4. Overall Design
4.1. Layered
TPU-MLIR treats the compilation process of the network model in two layers.
- Top Dialect
Chip-independent layer, including graph optimization, quantization and inference, etc.
- Tpu Dialect
Chip-related layer, including weight reordering, operator slicing, address assignment, inference, etc.
The overall flow is shown in the (TPU-MLIR overall process) diagram, where the model is gradually converted into final instructions by Passes. Here is a detailed description of what functions each Pass does in the Top layer and the Tpu layer.

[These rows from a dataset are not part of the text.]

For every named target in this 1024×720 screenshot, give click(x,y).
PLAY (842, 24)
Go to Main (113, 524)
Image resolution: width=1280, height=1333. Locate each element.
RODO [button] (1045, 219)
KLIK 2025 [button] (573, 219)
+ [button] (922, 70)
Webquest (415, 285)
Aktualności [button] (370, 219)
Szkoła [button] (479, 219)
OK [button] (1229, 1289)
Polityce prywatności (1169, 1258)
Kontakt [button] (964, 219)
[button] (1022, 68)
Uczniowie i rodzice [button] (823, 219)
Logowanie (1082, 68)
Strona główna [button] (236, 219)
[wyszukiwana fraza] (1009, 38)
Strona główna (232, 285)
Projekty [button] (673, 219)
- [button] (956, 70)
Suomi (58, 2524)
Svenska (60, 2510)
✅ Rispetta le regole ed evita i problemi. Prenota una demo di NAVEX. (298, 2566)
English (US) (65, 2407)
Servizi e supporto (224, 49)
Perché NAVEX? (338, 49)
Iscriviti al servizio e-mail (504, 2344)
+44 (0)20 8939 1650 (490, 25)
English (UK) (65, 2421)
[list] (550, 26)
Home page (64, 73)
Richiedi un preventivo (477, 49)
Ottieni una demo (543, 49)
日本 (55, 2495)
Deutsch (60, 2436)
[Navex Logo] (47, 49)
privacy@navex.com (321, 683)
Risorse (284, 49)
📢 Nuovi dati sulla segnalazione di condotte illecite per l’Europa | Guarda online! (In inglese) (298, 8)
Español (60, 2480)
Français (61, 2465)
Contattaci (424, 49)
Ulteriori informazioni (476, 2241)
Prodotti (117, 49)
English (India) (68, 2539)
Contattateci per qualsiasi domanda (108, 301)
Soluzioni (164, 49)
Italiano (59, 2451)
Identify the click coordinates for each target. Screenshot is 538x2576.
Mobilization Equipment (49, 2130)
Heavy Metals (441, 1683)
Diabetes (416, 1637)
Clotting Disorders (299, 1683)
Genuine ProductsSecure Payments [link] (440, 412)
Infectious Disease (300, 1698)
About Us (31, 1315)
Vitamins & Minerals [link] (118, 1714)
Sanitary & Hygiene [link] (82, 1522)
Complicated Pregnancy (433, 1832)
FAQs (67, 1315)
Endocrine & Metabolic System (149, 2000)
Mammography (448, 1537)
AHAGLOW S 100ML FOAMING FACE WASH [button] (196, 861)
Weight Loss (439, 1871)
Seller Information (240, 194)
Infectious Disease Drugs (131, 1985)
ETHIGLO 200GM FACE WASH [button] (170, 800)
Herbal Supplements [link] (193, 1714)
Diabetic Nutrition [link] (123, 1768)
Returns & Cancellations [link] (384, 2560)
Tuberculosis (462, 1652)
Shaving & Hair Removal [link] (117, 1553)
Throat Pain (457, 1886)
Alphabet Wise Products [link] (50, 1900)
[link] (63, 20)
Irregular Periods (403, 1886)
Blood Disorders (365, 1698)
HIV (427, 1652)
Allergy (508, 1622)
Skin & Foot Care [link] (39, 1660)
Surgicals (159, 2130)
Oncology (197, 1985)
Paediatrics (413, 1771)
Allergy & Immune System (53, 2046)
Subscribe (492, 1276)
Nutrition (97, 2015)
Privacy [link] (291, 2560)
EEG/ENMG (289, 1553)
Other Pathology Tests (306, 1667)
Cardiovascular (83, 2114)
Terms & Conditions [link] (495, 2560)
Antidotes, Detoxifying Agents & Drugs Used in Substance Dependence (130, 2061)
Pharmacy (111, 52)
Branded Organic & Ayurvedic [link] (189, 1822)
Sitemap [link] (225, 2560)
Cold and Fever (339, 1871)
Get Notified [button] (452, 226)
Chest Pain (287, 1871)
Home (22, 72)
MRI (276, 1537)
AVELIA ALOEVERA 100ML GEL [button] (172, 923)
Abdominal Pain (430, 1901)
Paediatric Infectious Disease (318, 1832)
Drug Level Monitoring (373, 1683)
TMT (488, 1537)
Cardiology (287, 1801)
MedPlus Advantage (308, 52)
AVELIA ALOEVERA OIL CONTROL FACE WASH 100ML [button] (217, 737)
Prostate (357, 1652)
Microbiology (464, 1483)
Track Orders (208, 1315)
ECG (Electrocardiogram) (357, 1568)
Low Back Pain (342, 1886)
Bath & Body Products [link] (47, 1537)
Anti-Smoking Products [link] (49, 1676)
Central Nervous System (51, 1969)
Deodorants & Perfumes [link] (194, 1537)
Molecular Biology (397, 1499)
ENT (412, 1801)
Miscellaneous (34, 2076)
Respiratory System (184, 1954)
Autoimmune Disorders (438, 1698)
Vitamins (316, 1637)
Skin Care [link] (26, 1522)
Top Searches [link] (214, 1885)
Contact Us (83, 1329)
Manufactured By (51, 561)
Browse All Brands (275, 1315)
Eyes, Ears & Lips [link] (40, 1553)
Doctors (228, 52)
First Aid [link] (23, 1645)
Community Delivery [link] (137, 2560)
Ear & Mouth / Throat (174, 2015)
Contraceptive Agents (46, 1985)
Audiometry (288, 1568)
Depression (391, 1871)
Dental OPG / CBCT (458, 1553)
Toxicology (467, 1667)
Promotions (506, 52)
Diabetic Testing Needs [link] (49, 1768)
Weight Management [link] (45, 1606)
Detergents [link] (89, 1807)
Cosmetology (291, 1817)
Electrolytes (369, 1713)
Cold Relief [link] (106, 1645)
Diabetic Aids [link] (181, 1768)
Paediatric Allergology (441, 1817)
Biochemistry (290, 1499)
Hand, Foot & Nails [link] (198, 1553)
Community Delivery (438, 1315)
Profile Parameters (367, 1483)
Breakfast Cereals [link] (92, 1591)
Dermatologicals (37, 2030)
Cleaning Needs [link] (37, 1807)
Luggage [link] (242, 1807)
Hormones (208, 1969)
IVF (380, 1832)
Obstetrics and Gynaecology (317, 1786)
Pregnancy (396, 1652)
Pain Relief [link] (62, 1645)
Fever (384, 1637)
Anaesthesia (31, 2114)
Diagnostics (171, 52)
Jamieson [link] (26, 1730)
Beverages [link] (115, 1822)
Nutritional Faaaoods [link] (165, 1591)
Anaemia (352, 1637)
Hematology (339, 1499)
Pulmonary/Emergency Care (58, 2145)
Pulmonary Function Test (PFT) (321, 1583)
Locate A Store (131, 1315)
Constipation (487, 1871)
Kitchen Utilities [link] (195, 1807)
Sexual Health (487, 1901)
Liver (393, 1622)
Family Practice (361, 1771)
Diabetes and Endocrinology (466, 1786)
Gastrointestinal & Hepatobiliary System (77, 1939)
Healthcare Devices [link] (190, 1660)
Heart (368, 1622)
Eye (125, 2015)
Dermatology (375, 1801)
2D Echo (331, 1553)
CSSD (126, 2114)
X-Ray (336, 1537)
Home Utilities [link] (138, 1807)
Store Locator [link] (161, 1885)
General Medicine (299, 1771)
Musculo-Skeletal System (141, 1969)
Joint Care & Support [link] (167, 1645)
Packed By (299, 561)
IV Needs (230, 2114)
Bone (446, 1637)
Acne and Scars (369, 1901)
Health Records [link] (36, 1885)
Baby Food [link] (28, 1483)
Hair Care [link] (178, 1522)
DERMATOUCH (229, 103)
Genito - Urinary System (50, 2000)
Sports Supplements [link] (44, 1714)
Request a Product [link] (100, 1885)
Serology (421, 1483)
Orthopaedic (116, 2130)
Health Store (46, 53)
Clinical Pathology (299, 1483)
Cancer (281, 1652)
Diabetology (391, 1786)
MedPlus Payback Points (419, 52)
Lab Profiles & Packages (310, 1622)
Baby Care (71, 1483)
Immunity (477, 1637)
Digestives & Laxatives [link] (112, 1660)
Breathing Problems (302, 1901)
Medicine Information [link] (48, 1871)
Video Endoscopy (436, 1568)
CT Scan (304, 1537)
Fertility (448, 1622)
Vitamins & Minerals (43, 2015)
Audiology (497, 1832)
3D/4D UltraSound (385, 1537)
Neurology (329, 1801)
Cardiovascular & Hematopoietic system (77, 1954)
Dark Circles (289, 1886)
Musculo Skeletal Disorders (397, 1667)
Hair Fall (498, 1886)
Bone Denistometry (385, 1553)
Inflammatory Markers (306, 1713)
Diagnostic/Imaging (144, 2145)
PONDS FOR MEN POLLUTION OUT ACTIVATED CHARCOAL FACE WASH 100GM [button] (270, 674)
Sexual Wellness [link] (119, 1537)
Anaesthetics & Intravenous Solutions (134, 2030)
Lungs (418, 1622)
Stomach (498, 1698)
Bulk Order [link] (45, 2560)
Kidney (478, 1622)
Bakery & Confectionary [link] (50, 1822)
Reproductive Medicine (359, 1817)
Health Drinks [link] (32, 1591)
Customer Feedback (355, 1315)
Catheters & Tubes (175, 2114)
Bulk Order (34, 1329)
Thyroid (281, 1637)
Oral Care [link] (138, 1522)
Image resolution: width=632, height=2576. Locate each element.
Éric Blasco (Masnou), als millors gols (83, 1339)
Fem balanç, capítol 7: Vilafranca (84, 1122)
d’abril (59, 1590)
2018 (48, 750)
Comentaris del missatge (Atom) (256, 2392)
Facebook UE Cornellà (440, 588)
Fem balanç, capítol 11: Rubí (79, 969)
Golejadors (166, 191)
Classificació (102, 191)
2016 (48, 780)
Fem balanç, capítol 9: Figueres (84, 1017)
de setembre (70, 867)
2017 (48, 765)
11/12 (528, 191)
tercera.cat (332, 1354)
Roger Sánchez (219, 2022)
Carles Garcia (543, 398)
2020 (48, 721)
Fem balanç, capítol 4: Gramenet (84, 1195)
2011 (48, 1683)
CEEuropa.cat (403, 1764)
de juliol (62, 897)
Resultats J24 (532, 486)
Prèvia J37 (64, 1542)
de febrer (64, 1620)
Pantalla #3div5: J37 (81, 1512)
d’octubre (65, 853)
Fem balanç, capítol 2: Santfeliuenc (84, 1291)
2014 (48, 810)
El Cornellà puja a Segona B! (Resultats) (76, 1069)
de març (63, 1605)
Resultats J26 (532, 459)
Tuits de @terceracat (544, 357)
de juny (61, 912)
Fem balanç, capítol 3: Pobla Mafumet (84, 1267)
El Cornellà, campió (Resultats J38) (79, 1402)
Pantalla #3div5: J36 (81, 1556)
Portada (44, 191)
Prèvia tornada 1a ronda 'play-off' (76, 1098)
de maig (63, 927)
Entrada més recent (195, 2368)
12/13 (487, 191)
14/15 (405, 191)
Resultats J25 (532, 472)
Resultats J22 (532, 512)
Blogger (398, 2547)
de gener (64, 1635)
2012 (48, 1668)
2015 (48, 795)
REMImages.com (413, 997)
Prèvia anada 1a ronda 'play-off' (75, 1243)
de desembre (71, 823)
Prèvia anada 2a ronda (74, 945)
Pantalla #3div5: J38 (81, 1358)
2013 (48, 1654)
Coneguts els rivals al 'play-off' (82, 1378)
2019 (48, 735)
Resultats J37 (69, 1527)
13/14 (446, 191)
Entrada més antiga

The following chapters will explain the key points of each Pass in detail.
![_images/flow.png](_images/flow.png)
Fig. 4.1 TPU-MLIR overall process
4.2. Top Pass
- shape-infer
Do shape inference, and constant folder
- canonicalize
Graph optimization related to specific OP, such as merging relu into conv, shape merge, etc.
- extra-optimize
Do extra patterns, such as get FLOPs, remove unuse output, etc.
- chip-assign
Assign chip, such as bm1684x, cv183x, etc; and adjust top mlir by chip, for example, make all cv18xx input types as F32.
- import-calibration-table
Import calibration table, assign min and max for all ops, for quantization later.
- chip-top-optimize
Do top ops optimization by chip.
- convert-top-to-tpu
Lower top ops to tpu ops; if for mode F32/F16/BF16, top op normally convert to tpu op directly; if INT8, quantization is needed.
4.3. Tpu Pass
- canonicalize
Graph optimization related to specific OP, such as merging of consecutive Requants, etc.
- strip-io-quant
Input and output types will be quantized if true; or be F32
- chip-tpu-optimize
Do tpu ops optimization by chip.
- weight-reorder
Reorder the weights of individual OP based on chip characteristics, such as filter and bias for convolution.
- subnet-divide
Split the network into different subnets according to TPU/CPU, if all operators are TPU, there is only one subnet.
- op-reorder
Reorder op to make sure ops are close to their users.
- layer-group
Slice the network so that as many OPs as possible are computed consecutively in the local mem.
- address-assign
Assign addresses to the OPs that need global mem.
- codegen
Use Builder module to generate the final model in flatbuffers format.
4.4. Other Passes
There are some optional passes, not in the diagram, used for special functions.
- fuse-preprocess
Fuse image preprocess to model.
- post-handle
Fuse postprocess to model, only support ssd and yolo.